基于磷脂基紫杉醇纳米前药的抗肿瘤应用研究

Phospholipid-hitchhiked Paclitaxel Nanoprodrugs for Tumor Treatment

载体材料是影响药物体内递送效率和抗肿瘤活性的重要因素.本文应用2种不同结构的磷脂材料,包括聚乙二醇修饰的磷脂酰乙醇胺DSPE-PEG和磷脂酰胆碱DPPC,作为载体包裹紫杉醇二聚体(PTX_(2)-SS),制备了紫杉醇纳米颗粒.相比于DPPC,DSPE-PEG作为载体有利于得到均匀的纳米剂型.同时测定了DSPE-PEG作为载体制备的PTX_(2)-SS@DSPE-PEG NPs(DeP NPs)在稳定性、细胞毒性、体内分布和抗肿瘤疗效方面的表现.该工作为研发疏水药物的磷脂型载体提供了一个重要的参考.

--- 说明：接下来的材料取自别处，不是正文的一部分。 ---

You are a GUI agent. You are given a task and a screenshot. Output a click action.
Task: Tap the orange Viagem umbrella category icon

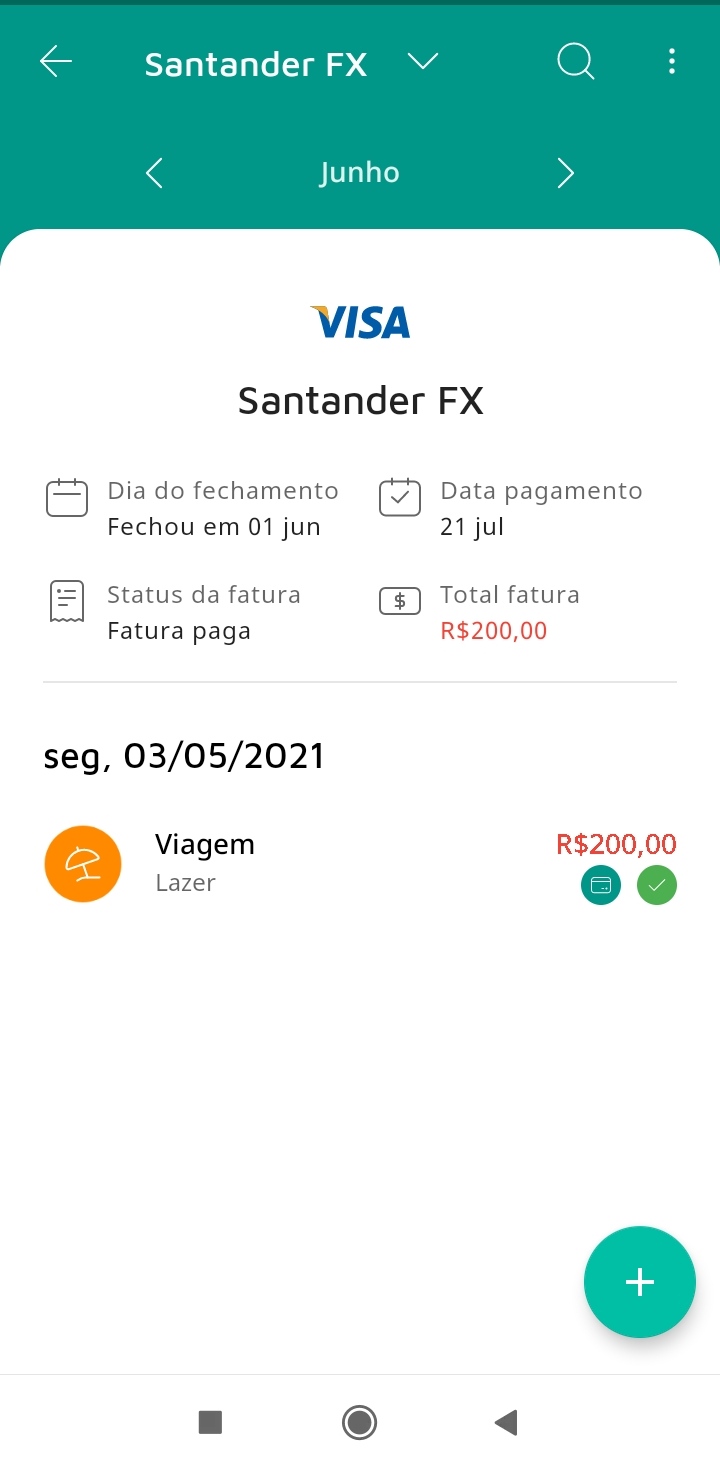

Carriers play crucial roles in improving the drug delivery efficacy and antitumor activity.Here,two kinds of phospholipid-based carriers,including PEGylated phosphatidyl ethanolamine DSPE-PEG and phosphatidyl choline DPPC,were leveraged to encapsulate dimeric paclitaxel prodrugs to obtain the formulations.The impact of phospholipid-based carriers on the colloidal stability,cytotoxicity,bio-distribution and antitumor efficacy was systemically investigated.Compared with DPPC,DSPE-PEG could form uniform nanoformulations(DeP NPs).The average particle size and zeta-potential of DeP NPs were determined to be 201.1 nm and−13.8 mV,respectively,by dynamic light scattering(DLS).The transmission electron microscopy(TEM)images confirmed their well-defined nanostructures.DeP NPs could remain stable in solutions containing 5%glucose,10%FBS,and RPMI-1640 without serum.The hydrophobic interaction dominates the assembly of DSPE-PEG with PTX prodrug.Upon treated with 10 mmol/L H_(2)O_(2),DeP NPs exhibited the oxidative responsive PTX release.DeP NPs could effectively be internalized by tumor cells,and exhibited more potent cytotoxicity towards cancer cells compared with normal cells.Furthermore,DeP NPs possessed good accumulation of drug at tumor sites and desirable antitumor performance.Our work provides valuable insight into the construction of phospholipid-based carriers material to deliver hydrophobic drugs.